立派な装飾の社殿はなくとも、たくさんの参拝客が訪れずとも、古くにその地域に迎えられ、祀られ、大事にされているような神社を見つけると、たまらなく愛おしくなる。こういう場所こそ、宝である。
11月の初めに、地元のとある地区の婦人会にお呼びいただいた。
今は存在自体が珍しくなった婦人会の、年1回の親睦を深める会で、ひょうたんのランプ作りをしたいということで講師を依頼された。

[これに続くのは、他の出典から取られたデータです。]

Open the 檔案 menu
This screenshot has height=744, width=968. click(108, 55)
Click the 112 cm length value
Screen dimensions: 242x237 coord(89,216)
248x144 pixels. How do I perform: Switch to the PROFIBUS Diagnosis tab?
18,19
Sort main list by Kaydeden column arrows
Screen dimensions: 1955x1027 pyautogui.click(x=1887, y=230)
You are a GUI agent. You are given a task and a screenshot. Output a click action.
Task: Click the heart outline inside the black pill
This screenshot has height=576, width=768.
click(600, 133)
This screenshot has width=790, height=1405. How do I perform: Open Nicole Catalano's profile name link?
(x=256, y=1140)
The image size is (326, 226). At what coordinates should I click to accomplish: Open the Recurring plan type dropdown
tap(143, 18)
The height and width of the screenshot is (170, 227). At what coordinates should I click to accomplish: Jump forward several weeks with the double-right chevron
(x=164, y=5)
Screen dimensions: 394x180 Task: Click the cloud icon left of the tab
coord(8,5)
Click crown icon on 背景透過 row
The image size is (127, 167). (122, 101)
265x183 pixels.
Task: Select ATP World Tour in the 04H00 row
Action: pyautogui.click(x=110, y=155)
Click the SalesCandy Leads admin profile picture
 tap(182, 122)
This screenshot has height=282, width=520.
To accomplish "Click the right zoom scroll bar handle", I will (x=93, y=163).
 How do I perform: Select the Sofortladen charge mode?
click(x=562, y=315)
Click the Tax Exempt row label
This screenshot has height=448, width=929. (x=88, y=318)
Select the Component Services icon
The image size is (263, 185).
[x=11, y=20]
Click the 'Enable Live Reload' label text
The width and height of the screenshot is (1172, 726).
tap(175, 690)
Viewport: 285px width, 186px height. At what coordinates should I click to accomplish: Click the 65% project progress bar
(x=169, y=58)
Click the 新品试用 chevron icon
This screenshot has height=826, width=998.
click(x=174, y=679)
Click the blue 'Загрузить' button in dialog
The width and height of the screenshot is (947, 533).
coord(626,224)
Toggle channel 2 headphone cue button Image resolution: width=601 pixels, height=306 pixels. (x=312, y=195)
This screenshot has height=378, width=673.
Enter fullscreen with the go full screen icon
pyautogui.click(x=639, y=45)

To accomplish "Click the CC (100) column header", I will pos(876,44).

何百回も通ってきた道路から、地区の人でなければ入ることはまずないであろう細い脇道の先に、公民館があるという。
車を止めて歩いて行くと、小さな鳥居が現れた。
「公民館て、神社の境内にあるんだ!」
こうしてお呼びいただかなければ絶対に来ることはなかった小さなお社と、清らかな空気に、感動で胸がいっぱいになる。
なんて美しいんだろう。
なんてありがたいんだろう。
自分たちにとっては見慣れたなんの変哲も無い小さな村社に感動してため息をもらし、はしゃいで写真を撮る私を、婦人会の皆さんが不思議そうに見ていた。
神社の歴史は地域の歴史。
婦人会の皆さんに呼んでいただいたということはイコール、この村の土地神様に呼んでいたいたということ。
また一つ、私はこのいとおしい養老の地で、土と繋がったんだ。婦人会という名のもとに集まった女神の皆さんは、自分たち自身の存在がどれほどすばらしいのかに気づかないまま、見よう見まねでひょうたんのランプを産んでいる。
うれしい うれしい 一日でした。